Kind-hearted Bev overwhelmed by support to help say pants to period poverty

By Sophie Doherty

A KIND-HEARTED lady is helping hundreds of girls across the community by bringing the Red Box Project to Saddleworth to help put a stop to ‘period poverty’.

The initiative was started by three friends in 2017 who found it concerning that young women were missing out on education because of their period.

Since then, thousands of volunteers have made a difference across the UK by organising donations of free sanitary wear in schools so no young woman misses school because she has her period.

Bev Bennett, a former Mossley Hollins pupil now living in Greenfield, decided she wanted to reach out and help local girls who are struggling with this problem.

“I have recently become aware that many girls miss school due to not being able to afford sanitary products,” she said.

“Of all the stories I have read, this one really moved me to want to help: “I wrapped a sock around my underwear just to stop the bleeding. It breaks my heart that girls have to go through this.

“Indeed, some girls have to choose between buying lunch or sanitary protection while others miss lessons at school rather than go to school in fear of ‘leaking’ and be subject to ridicule.

“The reality is if people are already struggling to pay bills, buy food and other household costs, things like sanitary products often come bottom of the list.

“There are also other social and cultural reasons why there is no access to these products.”

It was after watching the current Always advert about period poverty that Bev decided to act, making donations and asking friends and family to do the same.

Bev Bennett delivers a Red Box filled with donations to Angela Reece, PA to Headteacher at Saddleworth School

Then she discovered the Red Box Project and is now working with schools locally to give them access to a red box containing sanitary protection and new underwear, collected via donations.

Saddleworth School has agreed to join the scheme and Bev is in also discussions with other local schools.

Bev has placed donation boxes in Tesco’s, Greenfield with the help of community champion Greg Barratt, Doubledays Newsagents and to Co-op in Top Mossley, Uppermill Sports Club, Turners Dry Cleaners and Authentic in Uppermill and Friezland Church Hall on Wednesday evenings.

And the Co-op has also made a donation to the project and are buying red bins to place at donation points (instead of current cardboard boxes) and are donating sanitary products too.
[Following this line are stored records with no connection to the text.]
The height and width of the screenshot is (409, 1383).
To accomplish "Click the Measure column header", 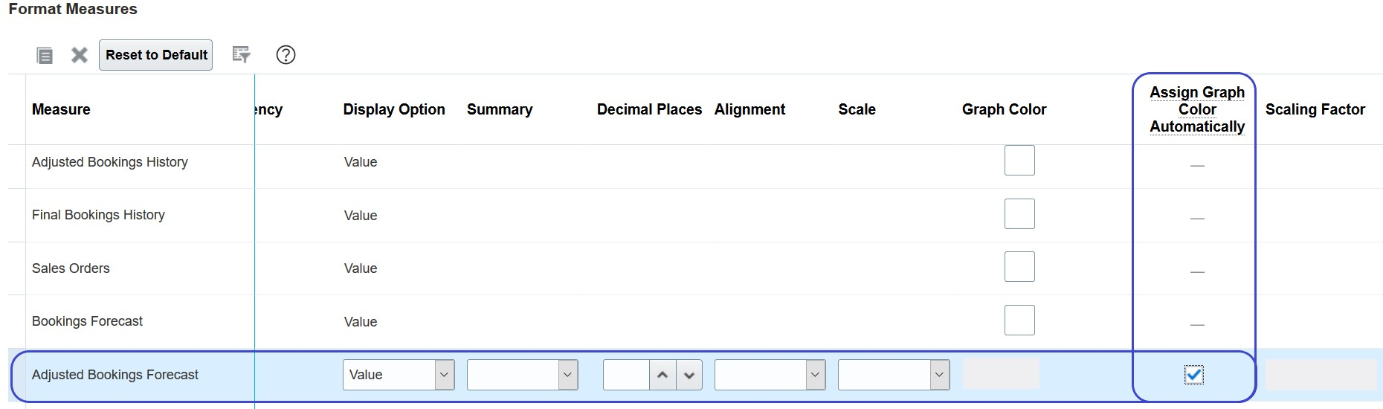I will point(61,109).
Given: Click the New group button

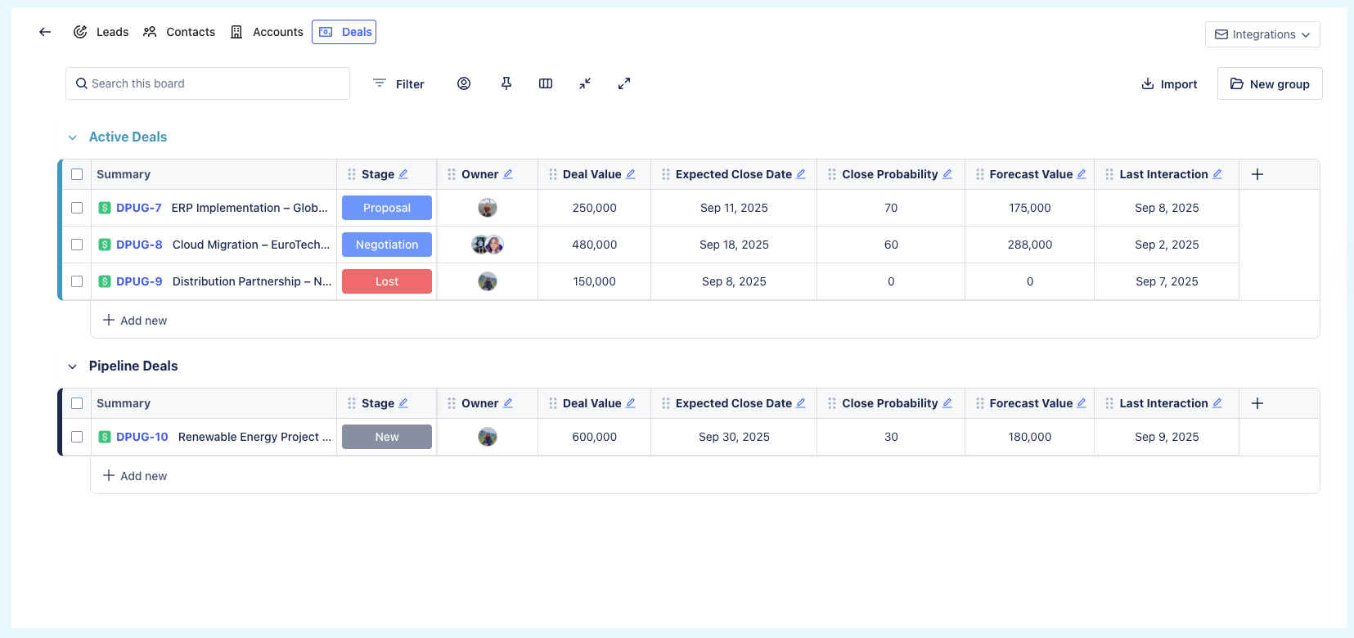Looking at the screenshot, I should [x=1270, y=83].
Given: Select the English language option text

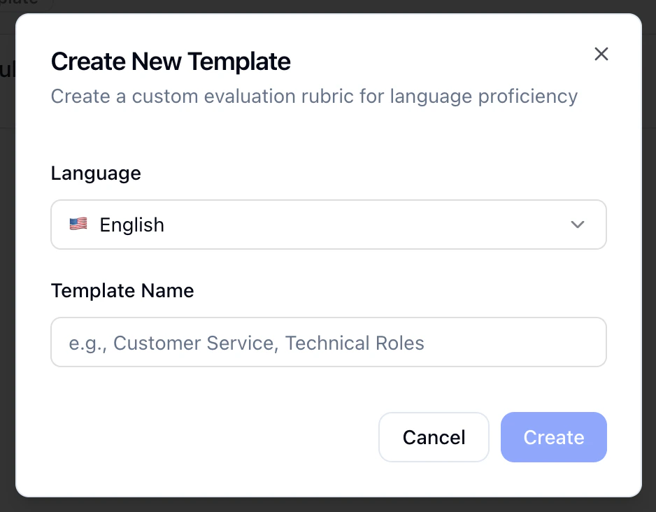Looking at the screenshot, I should pos(131,225).
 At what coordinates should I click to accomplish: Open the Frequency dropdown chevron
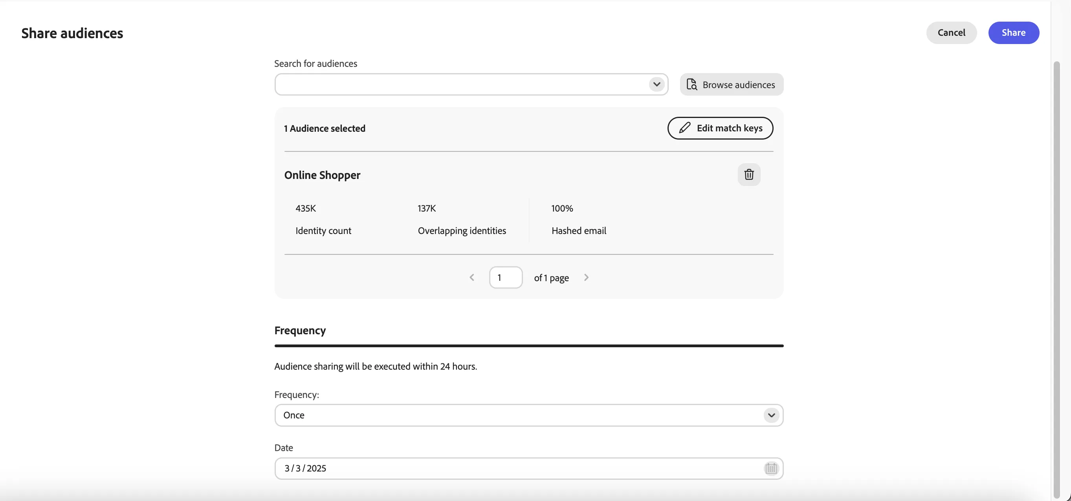click(771, 415)
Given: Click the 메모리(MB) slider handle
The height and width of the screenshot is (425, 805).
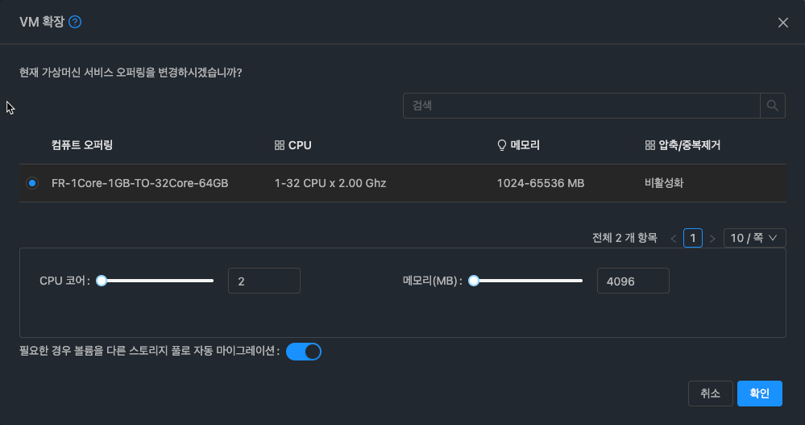Looking at the screenshot, I should [x=474, y=281].
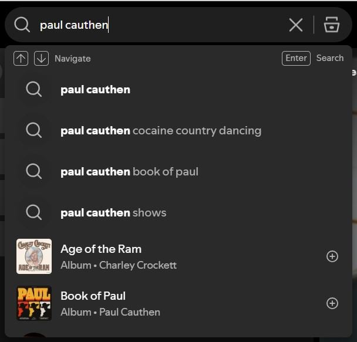Click the down arrow navigate key icon
Image resolution: width=357 pixels, height=342 pixels.
tap(41, 58)
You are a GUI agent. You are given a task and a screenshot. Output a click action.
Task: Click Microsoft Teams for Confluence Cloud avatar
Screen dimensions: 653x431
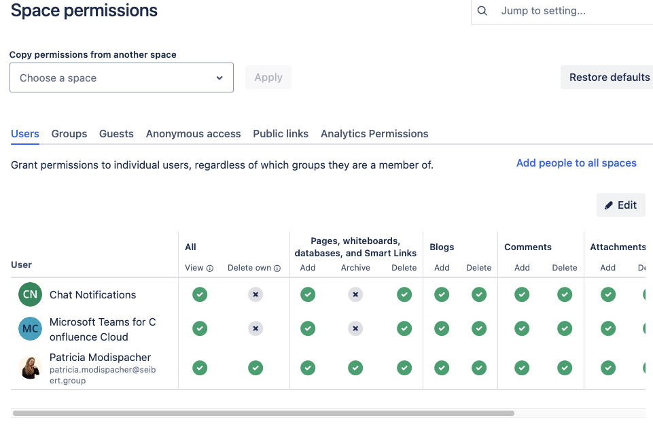(29, 328)
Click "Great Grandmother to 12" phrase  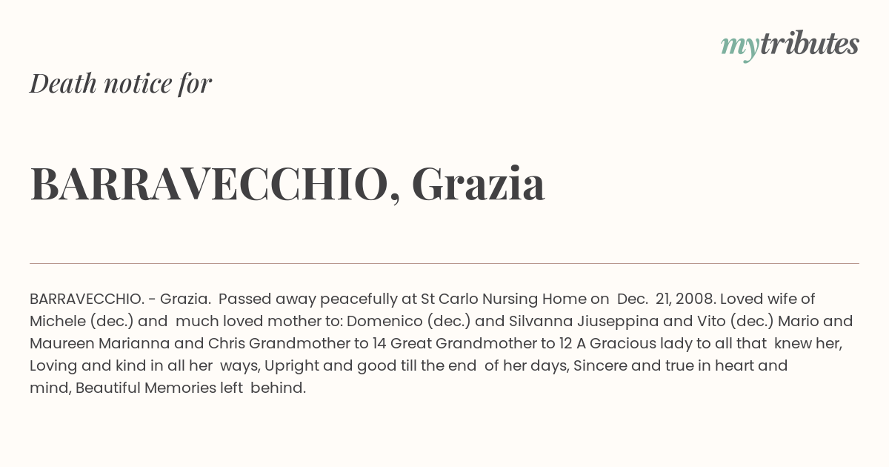481,343
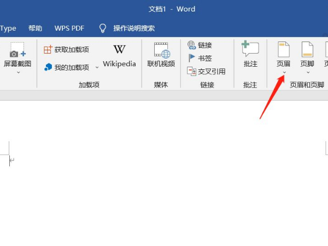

Greg Barratt at Tesco Greenfield with a full donation box

Bev is looking for donations of pads, tampons, wipes and underwear in different sizes, and donations from the local community will ensure the boxes never becomes empty.

“To say I am overwhelmed with the generosity of the public is an understatement,” she said after delivering her first batch of donations to Saddleworth School.

“The donation boxes will be kept in place so we can keep donations coming in. On behalf of all those girls that these donations will help I thank all the people who donated from the bottom of my heart.”